Top of INFORMATION SHOWN

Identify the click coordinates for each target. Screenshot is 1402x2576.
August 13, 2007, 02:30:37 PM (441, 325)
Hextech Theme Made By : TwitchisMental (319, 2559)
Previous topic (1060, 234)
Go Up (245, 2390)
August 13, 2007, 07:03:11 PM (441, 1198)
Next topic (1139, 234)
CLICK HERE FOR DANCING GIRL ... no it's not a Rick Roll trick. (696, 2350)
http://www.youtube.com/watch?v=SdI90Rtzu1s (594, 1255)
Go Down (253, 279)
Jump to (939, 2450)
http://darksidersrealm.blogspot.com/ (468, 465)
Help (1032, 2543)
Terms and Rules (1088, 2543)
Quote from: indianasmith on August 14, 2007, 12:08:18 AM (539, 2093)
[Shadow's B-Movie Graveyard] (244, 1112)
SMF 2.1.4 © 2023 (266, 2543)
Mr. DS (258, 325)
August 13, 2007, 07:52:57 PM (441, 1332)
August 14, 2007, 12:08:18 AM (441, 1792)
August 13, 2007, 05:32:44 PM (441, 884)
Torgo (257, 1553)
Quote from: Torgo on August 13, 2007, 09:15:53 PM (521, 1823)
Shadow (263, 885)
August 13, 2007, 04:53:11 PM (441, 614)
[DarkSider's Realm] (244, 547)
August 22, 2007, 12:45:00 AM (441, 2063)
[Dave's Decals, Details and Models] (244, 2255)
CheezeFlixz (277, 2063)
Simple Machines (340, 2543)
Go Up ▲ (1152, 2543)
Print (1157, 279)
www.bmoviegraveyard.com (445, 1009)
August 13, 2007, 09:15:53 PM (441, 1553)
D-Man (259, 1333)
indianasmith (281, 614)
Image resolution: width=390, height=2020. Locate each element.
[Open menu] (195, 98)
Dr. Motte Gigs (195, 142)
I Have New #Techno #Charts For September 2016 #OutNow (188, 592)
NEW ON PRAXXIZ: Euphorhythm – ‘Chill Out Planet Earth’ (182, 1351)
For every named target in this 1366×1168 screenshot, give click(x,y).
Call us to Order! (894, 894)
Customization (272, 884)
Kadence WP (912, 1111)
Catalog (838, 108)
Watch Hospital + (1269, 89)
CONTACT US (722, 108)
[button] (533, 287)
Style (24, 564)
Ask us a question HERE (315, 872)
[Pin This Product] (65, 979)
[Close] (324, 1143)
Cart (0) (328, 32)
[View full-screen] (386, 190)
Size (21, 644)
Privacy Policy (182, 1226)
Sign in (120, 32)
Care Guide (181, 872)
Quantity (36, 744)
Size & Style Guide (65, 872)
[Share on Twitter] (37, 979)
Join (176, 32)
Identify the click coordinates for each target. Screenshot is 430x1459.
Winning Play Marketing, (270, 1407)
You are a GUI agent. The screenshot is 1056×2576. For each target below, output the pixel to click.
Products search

Bottom of INFORMATION SHOWN

**GOAL OF THE EXERCISE**
Nothing in the entries should be left out; please reproduce them all exactly.

**RESULT OF THIS TASK**
Identify the click coordinates for each target. Screenshot is 1402x2576.
August 13, 2007, 02:30:37 PM (441, 325)
Hextech Theme Made By : TwitchisMental (319, 2559)
Previous topic (1060, 234)
Go Up (245, 2390)
August 13, 2007, 07:03:11 PM (441, 1198)
Next topic (1139, 234)
CLICK HERE FOR DANCING GIRL ... no it's not a Rick Roll trick. (696, 2350)
http://www.youtube.com/watch?v=SdI90Rtzu1s (594, 1255)
Go Down (253, 279)
Jump to (939, 2450)
http://darksidersrealm.blogspot.com/ (468, 465)
Help (1032, 2543)
Terms and Rules (1088, 2543)
Quote from: indianasmith on August 14, 2007, 12:08:18 AM (539, 2093)
[Shadow's B-Movie Graveyard] (244, 1112)
SMF 2.1.4 © 2023 (266, 2543)
Mr. DS (258, 325)
August 13, 2007, 07:52:57 PM (441, 1332)
August 14, 2007, 12:08:18 AM (441, 1792)
August 13, 2007, 05:32:44 PM (441, 884)
Torgo (257, 1553)
Quote from: Torgo on August 13, 2007, 09:15:53 PM (521, 1823)
Shadow (263, 885)
August 13, 2007, 04:53:11 PM (441, 614)
[DarkSider's Realm] (244, 547)
August 22, 2007, 12:45:00 AM (441, 2063)
[Dave's Decals, Details and Models] (244, 2255)
CheezeFlixz (277, 2063)
Simple Machines (340, 2543)
Go Up ▲ (1152, 2543)
Print (1157, 279)
www.bmoviegraveyard.com (445, 1009)
August 13, 2007, 09:15:53 PM (441, 1553)
D-Man (259, 1333)
indianasmith (281, 614)
Image resolution: width=390, height=2020. Locate each element.
[Open menu] (195, 98)
Dr. Motte Gigs (195, 142)
I Have New #Techno #Charts For September 2016 #OutNow (188, 592)
NEW ON PRAXXIZ: Euphorhythm – ‘Chill Out Planet Earth’ (182, 1351)
For every named target in this 1366×1168 screenshot, give click(x,y).
Call us to Order! (894, 894)
Customization (272, 884)
Kadence WP (912, 1111)
Catalog (838, 108)
Watch Hospital + (1269, 89)
CONTACT US (722, 108)
[button] (533, 287)
Style (24, 564)
Ask us a question HERE (315, 872)
[Pin This Product] (65, 979)
[Close] (324, 1143)
Cart (0) (328, 32)
[View full-screen] (386, 190)
Size (21, 644)
Privacy Policy (182, 1226)
Sign in (120, 32)
Care Guide (181, 872)
Quantity (36, 744)
Size & Style Guide (65, 872)
[Share on Twitter] (37, 979)
Join (176, 32)
Identify the click coordinates for each target. Screenshot is 430x1459.
Winning Play Marketing, (270, 1407)
You are a GUI agent. The screenshot is 1056×2576. For each target below, output the pixel to click.
Products search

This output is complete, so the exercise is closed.